Shizuo took a deep breath, and then released it. “I don’t know… Deal with all this without going crazy.” He mumbled, lifting a hand only slightly to gesture around them. 

With another sigh, Izaya dropped his book back to his lap, this time marking his page before closing it completely. Shizuo was already regretting having opened his mouth; if he’d known the question might summon Izaya’s full attention, he’d never have asked it. Izaya just watched him for a moment, studying his face and making Shizuo feel like he was back to sitting before the psychologist his parents had forced him to see once or twice when he was young. 

Finally, Izaya seemed satisfied with whatever he saw, and took a breath to start speaking, “Well, acceptance for one. Stop making yourself miserable with the thought that you’re in _here_ instead of out _there_.” Shizuo watched Izaya settle into greater comfort at the foot of his bed, leaning back against the metal bars there. “And you can stop blaming yourself for being the _reason_ you’re here too. Feeling sorry for yourself won’t get you anywhere.”

Tch, Shizuo knew that. It wasn’t like he did it on _purpose_. It was just that he had very little to do _besides_ sit around feeling sorry for himself. Going through every mistake he’d ever made and wondering which one was the one that’d led him here seemed to be almost all that occupied his thoughts. 

Almost.

“You’ve got the right idea about reading,” Izaya said, gesturing to the pile of books on the ground with a tilt of his head. As he spoke, his fingers drummed a rhythm over the cover of Shizuo’s book in his lap. “But better than distracting yourself is having an ultimate goal to keep you occupied. When I first got here mine was to cultivate relationships, build a reputation, and better my physical form. Now, my time here is…” A flicker of a grimace crossed over Izaya’s face. His fingers paused to rest on his book. “Infinitely less difficult than it was when I first arrived.” 

Shizuo wasn’t sure how that was supposed to help when his only goal was to keep out of the way and not cause any more trouble. He thought it wouldn’t hurt to have Izaya’s perks: better food, the ability to pick his own cell, to not be harassed by idiots. But he had a feeling that however Izaya had gotten to where he was, whatever he’d done to grant himself such luxuries, Shizuo would be either incapable or unwilling to do the same.

“What’s your goal now?” Shizuo asked, because that was what he really wanted to know, wasn’t it? What Izaya was up to, why he was bothering to talk to Shizuo like he was helping him, why he’d switched rooms.

Izaya smirked, his eyes glinted, and it didn’t make Shizuo feel any better.
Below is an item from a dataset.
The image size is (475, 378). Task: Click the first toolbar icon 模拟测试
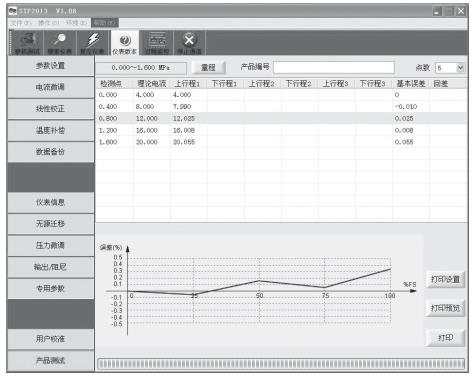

“Well, I’m not planning a prison break if that’s what you’re assuming,” He said. “But if everyone thinks I’m just going to sit here quietly for the next twenty five years, well, they’ll be very disappointed.” Shizuo wasn’t sure what that was supposed to mean, besides nothing good. He really should have known that even here Izaya was still planning on causing trouble. “But if you’re that unhappy, I’m fairly certain no one here could stop you from leaving if you really wanted to. I’m surprised you haven’t tried already.”

“Yeah?” Shizuo grumbled. “And what the hell would I do then?”
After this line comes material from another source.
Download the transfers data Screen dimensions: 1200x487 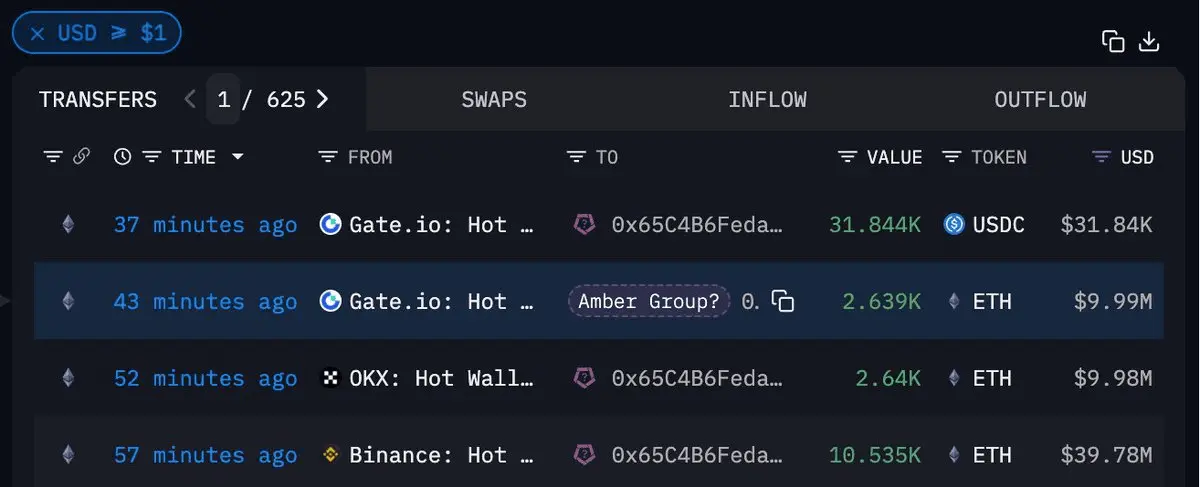[1149, 41]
Izaya shrugged. “Go live as a huntsman in the woods or something. I’m sure that’ll come as close as you can get to the peaceful life you’ve always dreamed of having.”

Maybe. But Shizuo also thought it’d be lonely, maybe even lonelier than being here. At least _here_ he had—

_No. Do_ not _finish that thought._

“What should my goal be then?” He asked, idly toying with a loose thread on the blanket under him. 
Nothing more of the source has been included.